WORK TO COMPLETE:
1. In the editorial "Salutary Trade Resumption," how long is the border that Cameroon and Nigeria share?
2. Reproduce the passage of the editorial "Salutary Trade Resumption" from "Pushed off each" to "the Adamawa regions.".
3. According to the editorial "Salutary Trade Resumption," what goods make up most of Cameroon's exports to Nigeria? List them all.

═════ DOCUMENT EXTRACT

Salutary Trade Resumption


Information that economic activities, hitherto obstructed between Cameroon and Nigeria in the Far North Region owing to the bestial Boko Haram insurgencies which obliged authorities to close the borders between the two brotherly countries, have fully resumed sounds good. Nigeria and Cameroon are, to say the least, birds of a feather who by space and time are bound to flock together. The two countries share an almost 2,000km common border line and have similarities in multiple socio-cultural spheres. They are therefore each other’s keeper!
Pushed off each other’s arms by a common enemy; the terrorist Boko Haram sect, obviously dealt a blow on the people who have proven over the years to be friends indeed who constantly come to each other’s assistance in times of need. It is certainly no news that Nigeria, an emerging market economy, has a population of about 200 million people and is one of Cameroon’s main trading partners. Some of the products that Nigeria sells to Cameroon include automobile spare parts, building materials, cosmetics, household appliances, plastic buckets, and petroleum products such as fuel and lubricants. Meanwhile, Cameroon’s exports to Nigeria consist mostly of food products, livestock, vegetable oil and soap. Most of Cameroon-Nigeria trade takes place through the North, Far North, South West, and to a lesser extent around the Adamawa regions.

══════════
═════ SUPPLIED MATERIAL

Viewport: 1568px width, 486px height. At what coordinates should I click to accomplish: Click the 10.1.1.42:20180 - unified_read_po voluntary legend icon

══════════

THE RESPONSES:
1. The two countries share a common border line of almost 2,000km.

2.
Pushed off each other’s arms by a common enemy; the terrorist Boko Haram sect, obviously dealt a blow on the people who have proven over the years to be friends indeed who constantly come to each other’s assistance in times of need. It is certainly no news that Nigeria, an emerging market economy, has a population of about 200 million people and is one of Cameroon’s main trading partners. Some of the products that Nigeria sells to Cameroon include automobile spare parts, building materials, cosmetics, household appliances, plastic buckets, and petroleum products such as fuel and lubricants. Meanwhile, Cameroon’s exports to Nigeria consist mostly of food products, livestock, vegetable oil and soap. Most of Cameroon-Nigeria trade takes place through the North, Far North, South West, and to a lesser extent around the Adamawa regions.

3.
- food products
- livestock
- vegetable oil
- soap